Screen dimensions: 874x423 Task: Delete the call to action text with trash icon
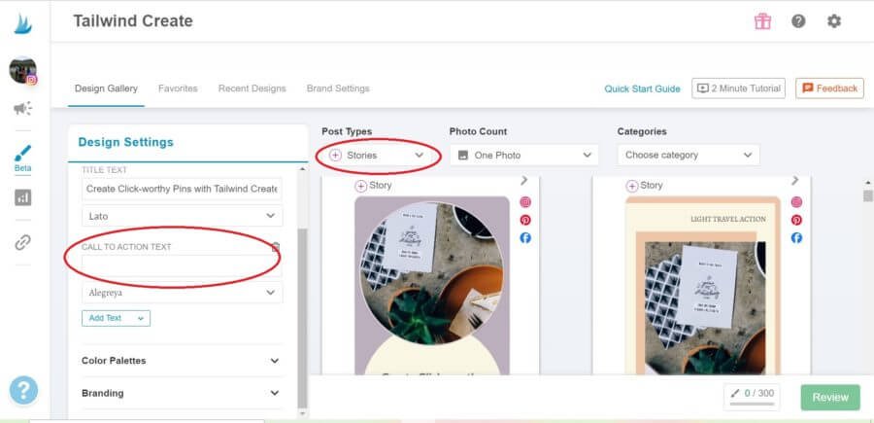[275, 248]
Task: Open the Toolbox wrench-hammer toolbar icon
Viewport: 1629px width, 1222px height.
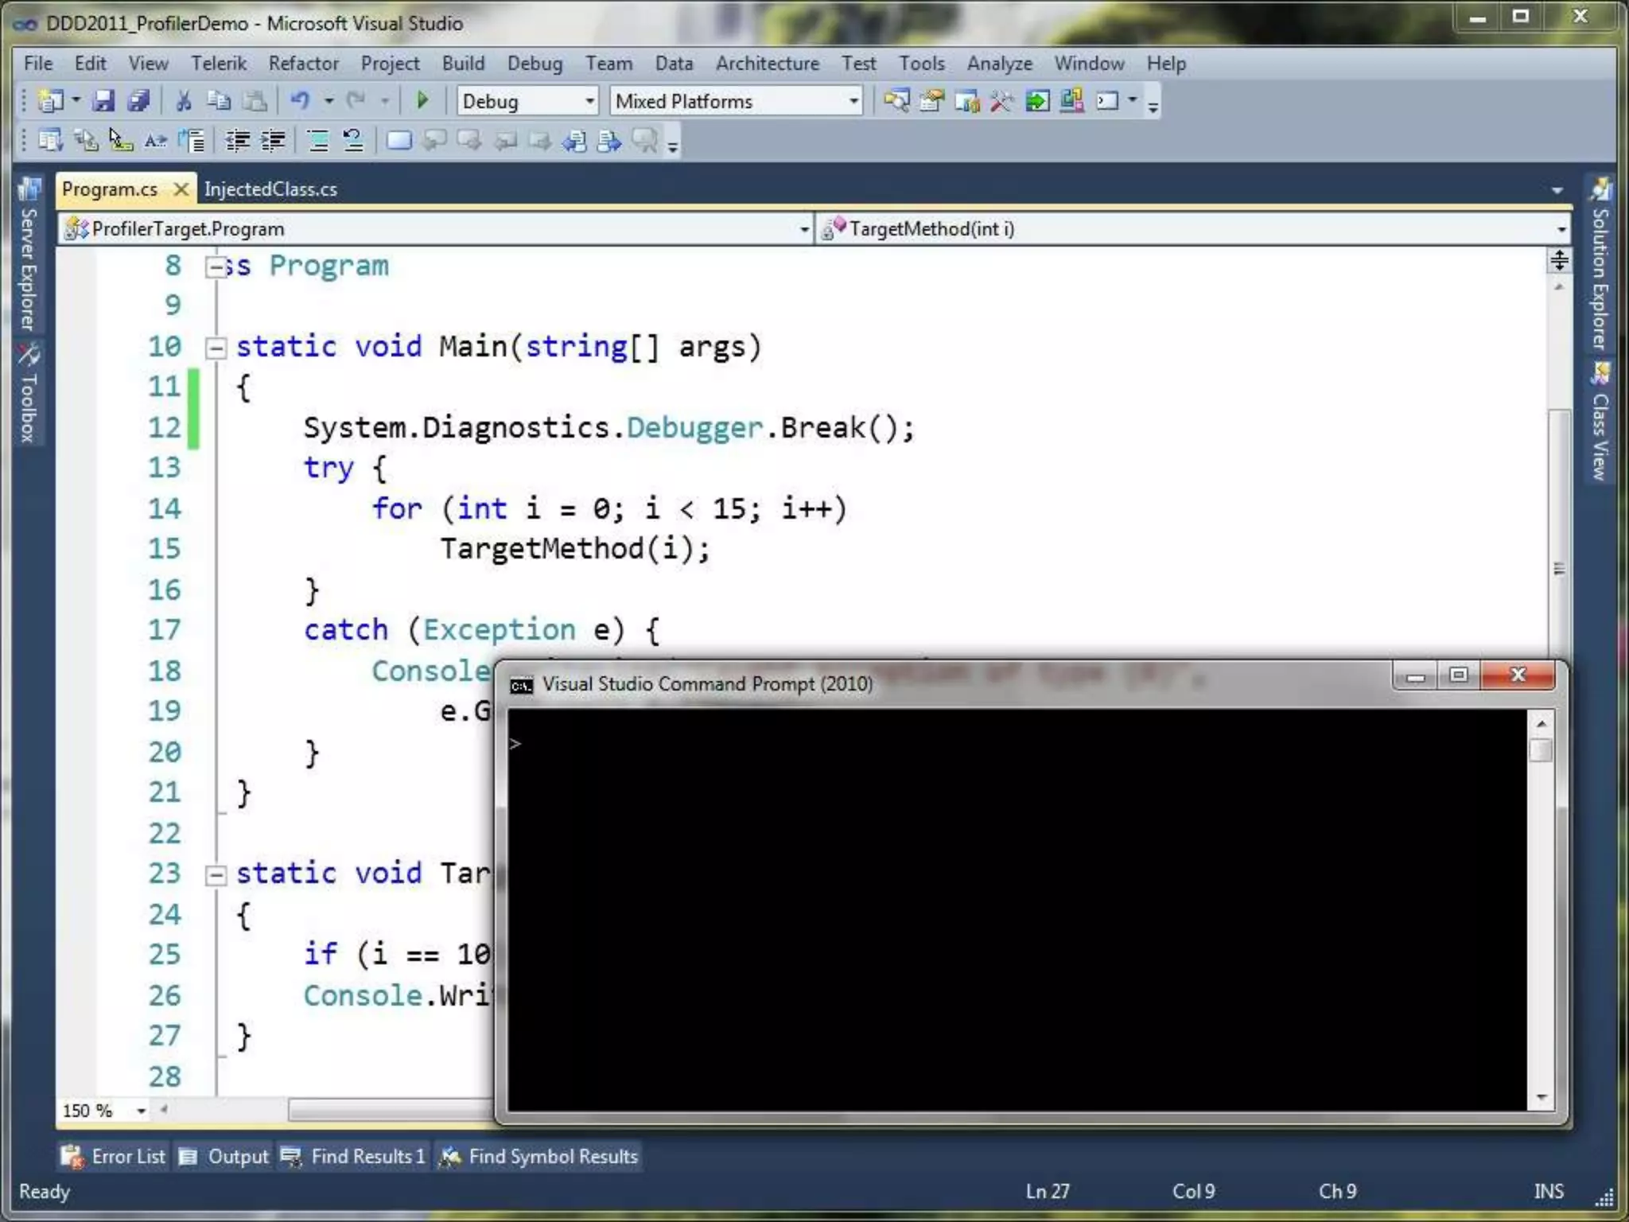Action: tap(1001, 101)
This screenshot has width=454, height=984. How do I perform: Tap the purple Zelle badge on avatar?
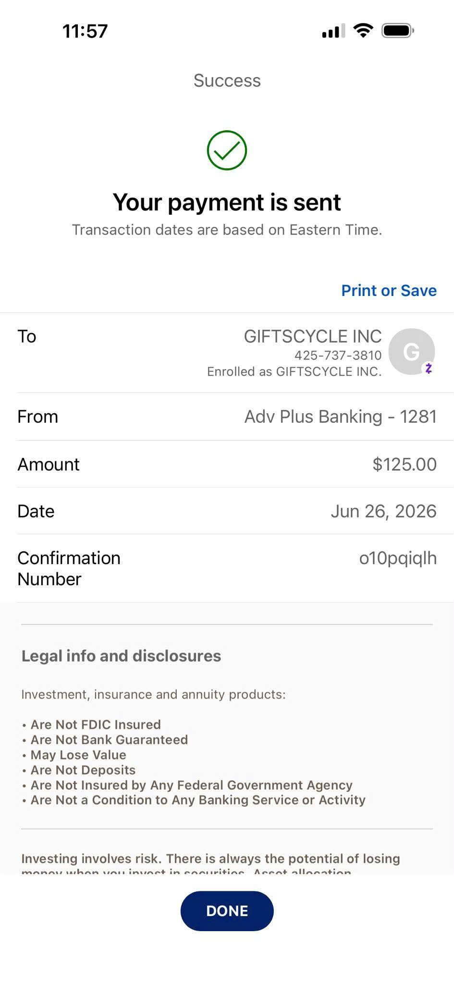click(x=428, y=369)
--
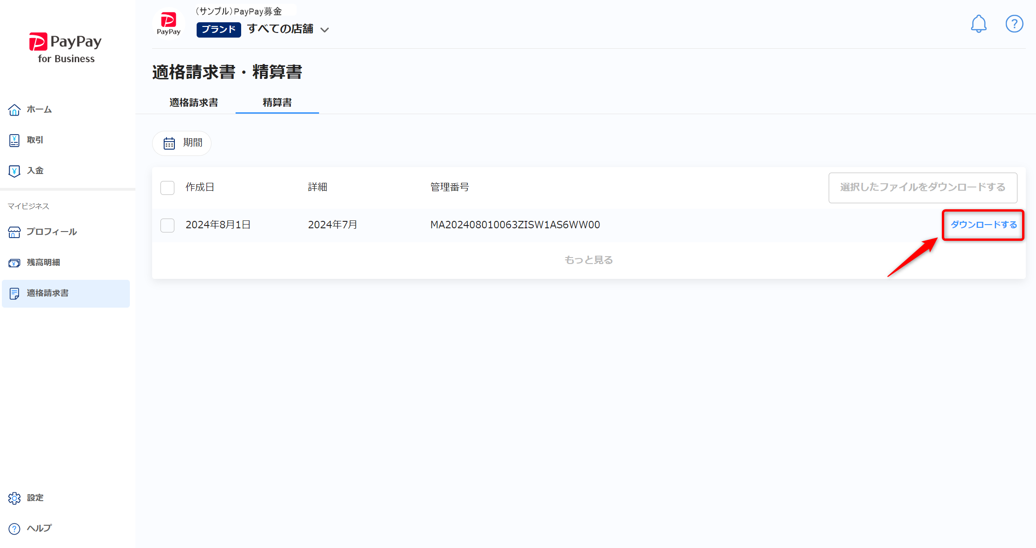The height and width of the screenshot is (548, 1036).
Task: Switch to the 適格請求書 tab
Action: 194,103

**Stated goal**
Convert the entries between the lines holding "Screen dimensions: 874x423" and "click(x=428, y=369)", inclusive, into a two-column CSV with the headers instruction and action, one row per entry. Put each entry's text and its answer in one quoted field apiece, replace line breaks with spaces, and leave out the pictures.

**Exercise result**
instruction,action
"Screen dimensions: 874x423 Task: Delete the call to action text with trash icon","[275, 248]"
"Task: Open the Toolbox wrench-hammer toolbar icon Viewport: 1629px width, 1222px height.","Action: tap(1001, 101)"
"This screenshot has width=454, height=984. How do I perform: Tap the purple Zelle badge on avatar?","click(x=428, y=369)"